- Task prompt
From the line that contains "Open the 每日英语 title link" down to the last line of the data below, transcribe every line exactly.

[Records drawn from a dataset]
--------------------------------------------------

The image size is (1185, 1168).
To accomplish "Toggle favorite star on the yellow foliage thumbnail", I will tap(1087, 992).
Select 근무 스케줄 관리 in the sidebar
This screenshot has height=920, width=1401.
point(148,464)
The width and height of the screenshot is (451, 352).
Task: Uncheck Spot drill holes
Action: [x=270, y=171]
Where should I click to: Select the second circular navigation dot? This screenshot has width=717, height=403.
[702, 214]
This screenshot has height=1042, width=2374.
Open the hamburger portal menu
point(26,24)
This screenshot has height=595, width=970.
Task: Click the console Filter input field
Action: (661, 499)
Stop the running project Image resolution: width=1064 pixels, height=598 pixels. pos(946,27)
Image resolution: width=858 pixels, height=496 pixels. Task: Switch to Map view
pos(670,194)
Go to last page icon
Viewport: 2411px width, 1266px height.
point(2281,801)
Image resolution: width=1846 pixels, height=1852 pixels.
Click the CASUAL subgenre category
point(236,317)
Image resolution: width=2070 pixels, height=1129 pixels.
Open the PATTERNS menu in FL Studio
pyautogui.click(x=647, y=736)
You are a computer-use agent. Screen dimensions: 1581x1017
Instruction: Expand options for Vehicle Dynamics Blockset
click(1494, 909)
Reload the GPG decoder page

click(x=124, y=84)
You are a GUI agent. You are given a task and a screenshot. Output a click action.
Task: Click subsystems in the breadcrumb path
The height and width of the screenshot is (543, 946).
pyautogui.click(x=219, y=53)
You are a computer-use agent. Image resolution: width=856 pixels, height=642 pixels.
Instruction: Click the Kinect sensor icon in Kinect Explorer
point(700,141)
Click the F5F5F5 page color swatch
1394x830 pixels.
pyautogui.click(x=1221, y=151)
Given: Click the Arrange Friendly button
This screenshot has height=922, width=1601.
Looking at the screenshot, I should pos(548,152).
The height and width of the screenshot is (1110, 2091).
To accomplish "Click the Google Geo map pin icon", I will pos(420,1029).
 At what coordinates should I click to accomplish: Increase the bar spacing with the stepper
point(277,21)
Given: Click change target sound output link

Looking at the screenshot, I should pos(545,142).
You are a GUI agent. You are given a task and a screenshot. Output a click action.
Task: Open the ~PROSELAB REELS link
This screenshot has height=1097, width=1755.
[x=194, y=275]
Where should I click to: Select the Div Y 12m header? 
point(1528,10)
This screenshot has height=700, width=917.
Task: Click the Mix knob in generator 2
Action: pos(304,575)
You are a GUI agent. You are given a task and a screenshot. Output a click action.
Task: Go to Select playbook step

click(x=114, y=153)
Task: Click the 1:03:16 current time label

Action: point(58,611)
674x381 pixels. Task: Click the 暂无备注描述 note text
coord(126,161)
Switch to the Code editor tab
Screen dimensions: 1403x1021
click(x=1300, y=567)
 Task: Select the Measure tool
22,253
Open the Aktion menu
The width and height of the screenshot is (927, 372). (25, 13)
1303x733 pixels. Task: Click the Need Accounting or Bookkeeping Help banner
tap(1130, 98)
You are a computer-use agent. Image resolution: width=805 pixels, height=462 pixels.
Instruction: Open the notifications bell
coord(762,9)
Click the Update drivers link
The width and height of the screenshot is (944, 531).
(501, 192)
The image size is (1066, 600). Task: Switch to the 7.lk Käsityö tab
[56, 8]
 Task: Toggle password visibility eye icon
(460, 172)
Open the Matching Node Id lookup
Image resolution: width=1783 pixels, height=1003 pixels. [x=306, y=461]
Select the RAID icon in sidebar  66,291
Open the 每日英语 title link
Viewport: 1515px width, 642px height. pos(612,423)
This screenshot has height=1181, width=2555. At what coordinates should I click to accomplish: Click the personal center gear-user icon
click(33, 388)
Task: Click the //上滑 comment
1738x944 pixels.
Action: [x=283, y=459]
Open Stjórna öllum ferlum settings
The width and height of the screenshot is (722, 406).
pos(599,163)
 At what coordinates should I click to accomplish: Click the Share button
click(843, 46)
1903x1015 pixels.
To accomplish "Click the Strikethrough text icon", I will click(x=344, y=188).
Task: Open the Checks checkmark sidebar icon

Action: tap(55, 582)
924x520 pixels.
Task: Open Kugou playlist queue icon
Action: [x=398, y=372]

--------------------------------------------------

- Result for this exercise
Open the 每日英语 title link
Viewport: 1515px width, 642px height. pos(612,423)
This screenshot has height=1181, width=2555. At what coordinates should I click to accomplish: Click the personal center gear-user icon
click(33, 388)
Task: Click the //上滑 comment
1738x944 pixels.
Action: [x=283, y=459]
Open Stjórna öllum ferlum settings
The width and height of the screenshot is (722, 406).
pos(599,163)
 At what coordinates should I click to accomplish: Click the Share button
click(843, 46)
1903x1015 pixels.
To accomplish "Click the Strikethrough text icon", I will click(x=344, y=188).
Task: Open the Checks checkmark sidebar icon

Action: tap(55, 582)
924x520 pixels.
Task: Open Kugou playlist queue icon
Action: [x=398, y=372]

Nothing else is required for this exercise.